Tuesday, November 17, 2009

AHHHHHHHHHHH.


I'm stressed.
I'm super stressed.


I think I'm just a miscreant but it has somewhat grated on my nerves that, even as we get older, we think it's okay to keep traditions that are otherwise unacceptable. Case in point, intimidation or cruelty. Why? If you don't like it, don't repeat those mistakes.


Another thing is that I don't have a book I need to read for class and I'm super far behind in my classes. I feel like crying.


One of my teachers is the most arbitrary graders I have ever dealt with.


I have an interview that I'm super nervous for.


I am so far behind on everything.


I can't take this.


I'm going to rip out someone's skull, pour whiskey inside the eye sockets and set it on fire, waving it around as I run about naked save for a loincloth.


Maybe not.


P.S. Bud, if you're reading this, I got cho email, want to respond, but can't BECAUSE MAH EMAIL FAILS.


P.P.S. sob sob whine whine sob

Monday, November 09, 2009

The Sex



I guess, in all fairness, I should explain. But I don't really feel like it. I'm just trying to afford working. All I can say is that I really need to evaluate the way I dress and my odd tendency to be ok with being naked in front of strangers. It's weird.


Post-teen slut.


I may be getting a cat soon. Yay!

Wednesday, November 04, 2009

Eat my Dick, Holidays


Really? Christmas advertising already? Fuck me.
Whilst I begin to rant, you may want to sit down. This won't take long. I have spanish in 45 minutes, so I'll make this quick.
FUCK CHRISTMAS ADVERTISING.
Take note that I'm not criticizing Christmas itself or the holidays in general. But the moment Halloween is over, it's like a Christmas bonanza. Mid-October, whilst buying myself some Sudafed for a cold and my meth lab, I noticed that the front of my Wal-mart was already bedecked in ornaments, wreaths and lights. What is going on? Have we really gotten this desperate? If it's already not bad enough, K-Mart is harping on our economic vulnerability and doing this layaway bullshit. It's not a fucking kitchen installation, it's too many toys for your stupid brats. Way too many.
Maybe it comes from my Muslim upbringing, but I can't stand the materialism of the holidays. Don't get me wrong. I LOVE getting gifts. Almost more than I like myself. But this is ridiculous. It's almost excessive.

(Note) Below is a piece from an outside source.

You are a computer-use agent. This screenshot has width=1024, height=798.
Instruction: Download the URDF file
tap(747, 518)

So, in response, I am sending out my invitation for my Satanic party. If you even THINK of bringing a gift or some modicum of holiday joy, we're spiking your cup with Nyquil and carrying your body out to the middle of the landfill.

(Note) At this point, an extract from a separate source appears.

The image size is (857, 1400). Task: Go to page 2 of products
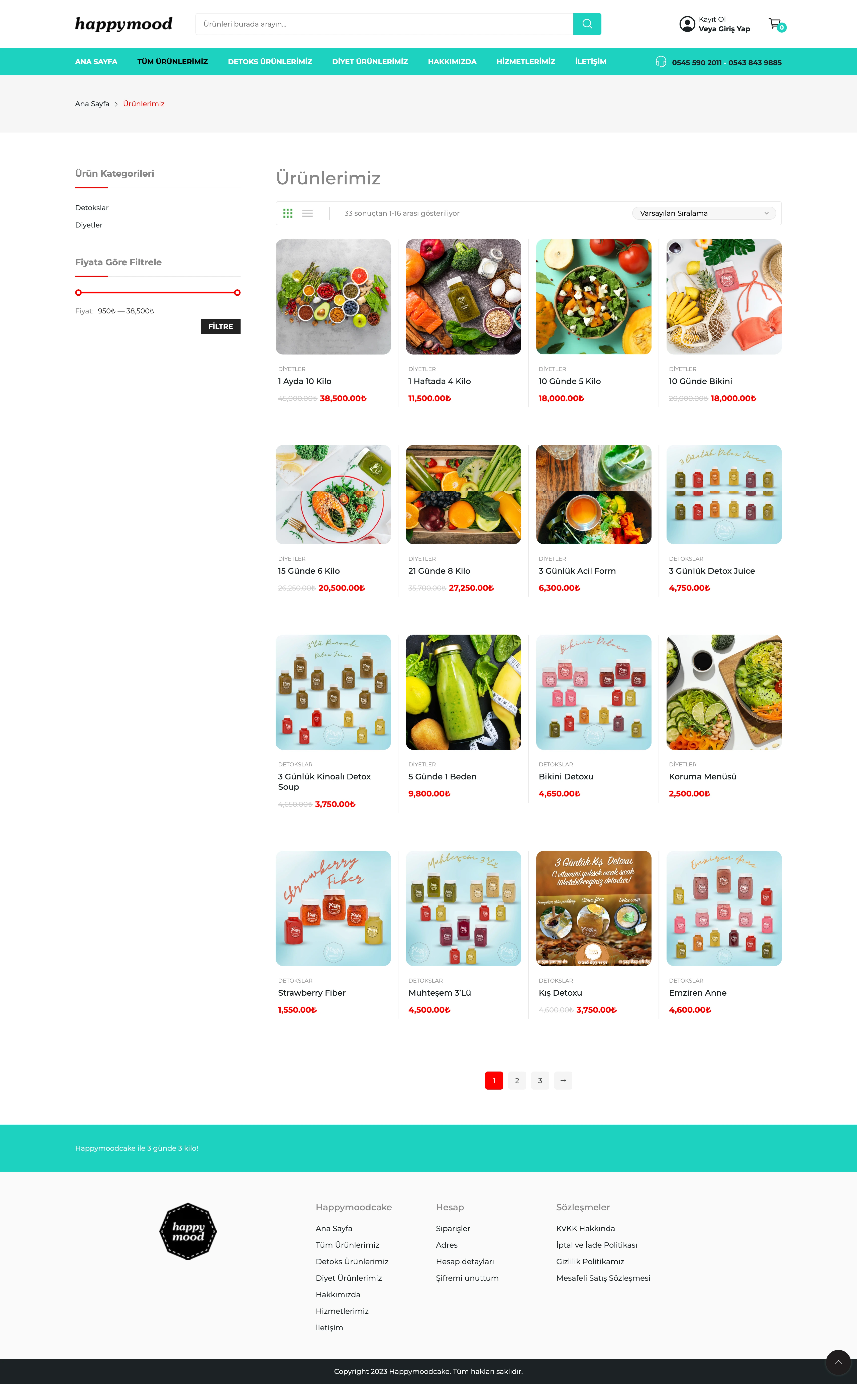point(517,1080)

I can't even say Happy Holidays. For fuck's sake, it's early November. Jesus.

Monday, October 26, 2009

In search of something better than us


J. Crew cardigan, American Apparel tank top, Forever 21 sunglasses, New Orleans voodoo cell phone charm named Mr. Big Lips


I have an exam coming up so this post is just a way for me to get out some tension before I start again.

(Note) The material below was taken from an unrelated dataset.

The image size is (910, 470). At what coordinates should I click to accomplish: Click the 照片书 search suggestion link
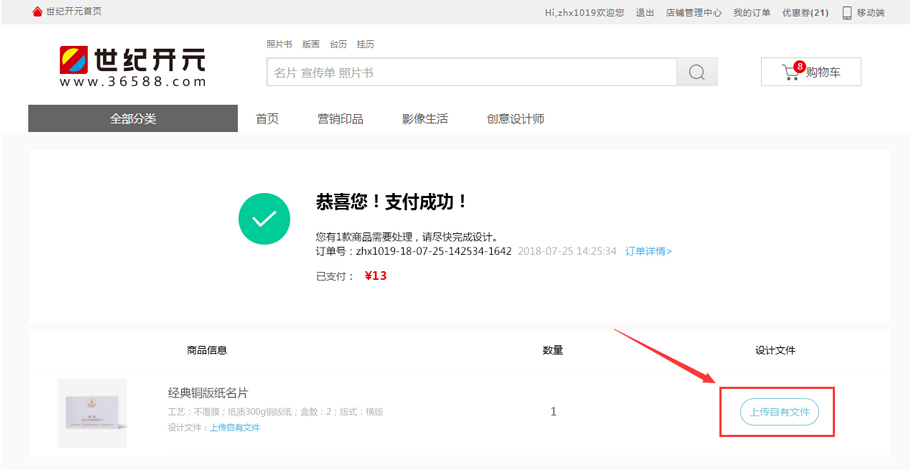tap(279, 45)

I miss my friends. So many of them are so far away. If you have read any previous posts circa May, you know my best friend in the world, an amalgamation of myself, Zoe, has left me for school in Germany. It's for the best, but it still makes me sad.


Teddy is still here so I'm cool with that.


Jonathon is in Paris, but I miss him so.


Richard is all the way in Japan. I went to Stein's with some friends and could only muster the energy to get a soda. It made me sad to go without him.


Janis is gone in Paris too. So is Cedric. Mary Alice and Steffani. Margaret. Katie Luer, one of my closest and dearest friends. Katie Hart will be in Paris so I won't see her soon. Elizabeth and Hannah are gone. Shelby is in D.C. (but at least can visit). Erica is gone. Lynette is suffering at Vandy. Karim is having a good time in Vandy.


The funny part is, to the casual reader, these names don't really amount to much. To me, they're people I've grown a little too attached to.


I miss you all. I probably forgot names, but it's 7 in the morning. You know I miss you.